Test for Leave to Appeal
[2] An appeal lies from the Board to the Divisional Court, but only with leave of the Divisional Court, and only on a question of law.[^3]
[3] The parties before me agreed that the test for leave to appeal is as set out in BCE Place v. MPAC[^4] and has two components: (1) a question of law of sufficient importance to merit the attention of the Divisional Court; and (2) some reason to doubt the correctness of the decision under review.
[4] Certainly, that test has been consistently applied for quite some time, indeed for quite some time even before the decision in BCE Place. However, notwithstanding the agreement of counsel, the standard of review is a question of law and it is incumbent on me to identify the correct test and apply it.[^5] In my view, the test set out in BCE Place needs to be revisited in light of developments in the law since Dunsmuir v. New Brunswick.[^6]
[5] In Onyskiw v.

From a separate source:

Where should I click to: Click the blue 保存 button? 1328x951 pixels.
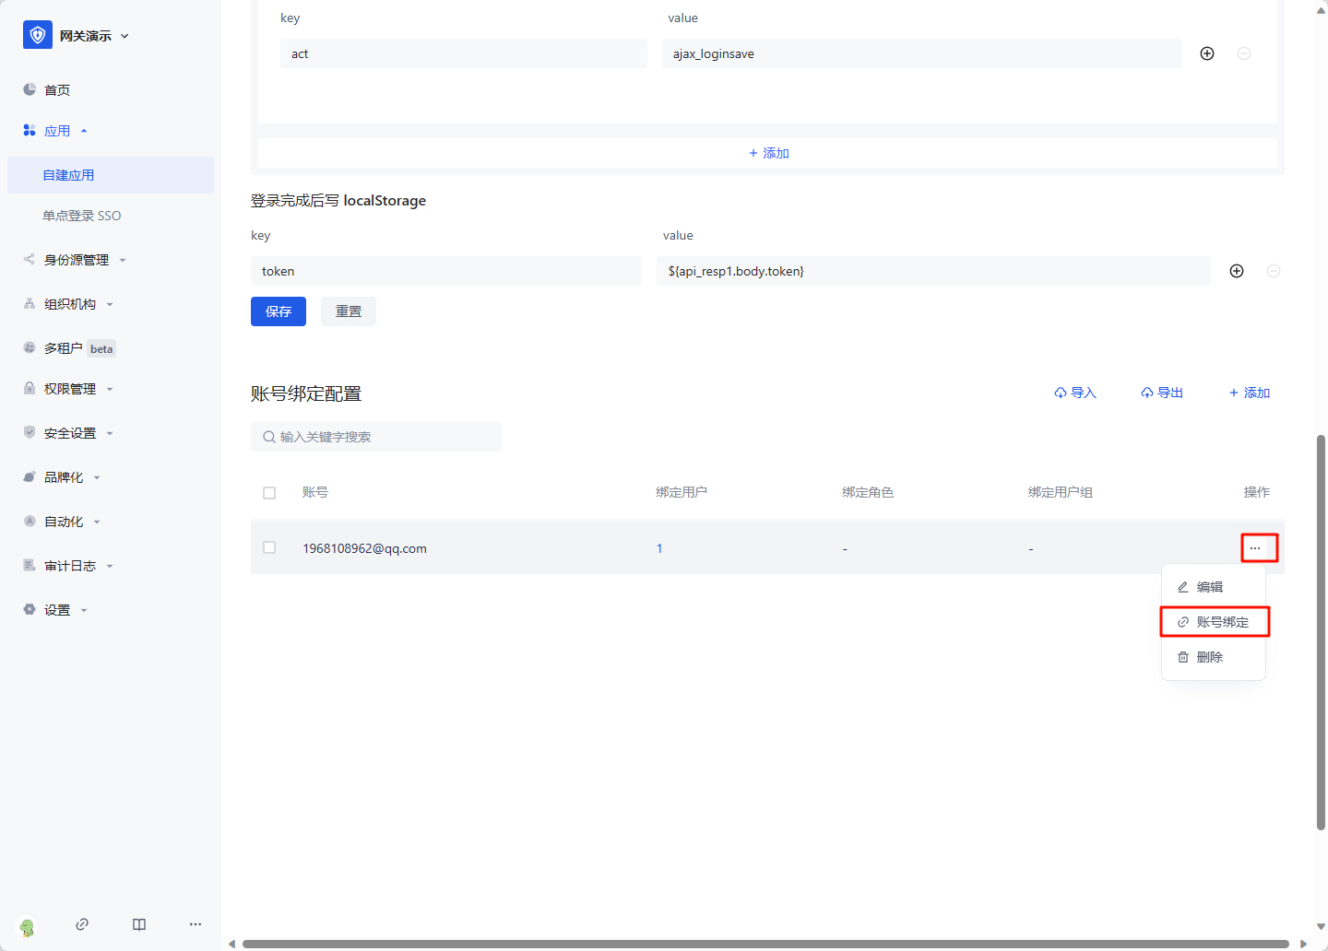pos(279,311)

CJM Property Management,[^7] the Court of Appeal held that the same standard of deference should be applied on an appeal from a tribunal as would be applied on judicial review of that same tribunal.
[6] It is clear from numerous decisions of the Supreme Court of Canada since Dunsmuir that a standard of reasonableness applies in reviewing a tribunal’s interpretation of its home statute or related statutes squarely within its area of expertise.[^8] Interpreting provisions of the Assessment Act and Regulations under that Act is within the core area of expertise of the Assessment Review Board. As such, the decision of the Board that is under appeal in this case would be reviewable on the reasonableness standard. On the appeal itself, should leave be granted, the reviewing court would not be entitled to substitute its own interpretation of the Regulation. Rather, the reviewing court would only be entitled to intervene if the construction placed on the Regulation is unreasonable.[^9]
[7] Given that an appellate court would apply a standard of reasonableness to the Board’s decision, it does not make sense that the test for granting leave is whether there is reason to doubt the correctness of the decision. Reason to doubt correctness is an appropriate test when the tribunal is required to be correct in its decision. However, when the tribunal is only required to be reasonable, I believe the proper question on the leave application is whether there is a basis for doubting the reasonableness of the decision.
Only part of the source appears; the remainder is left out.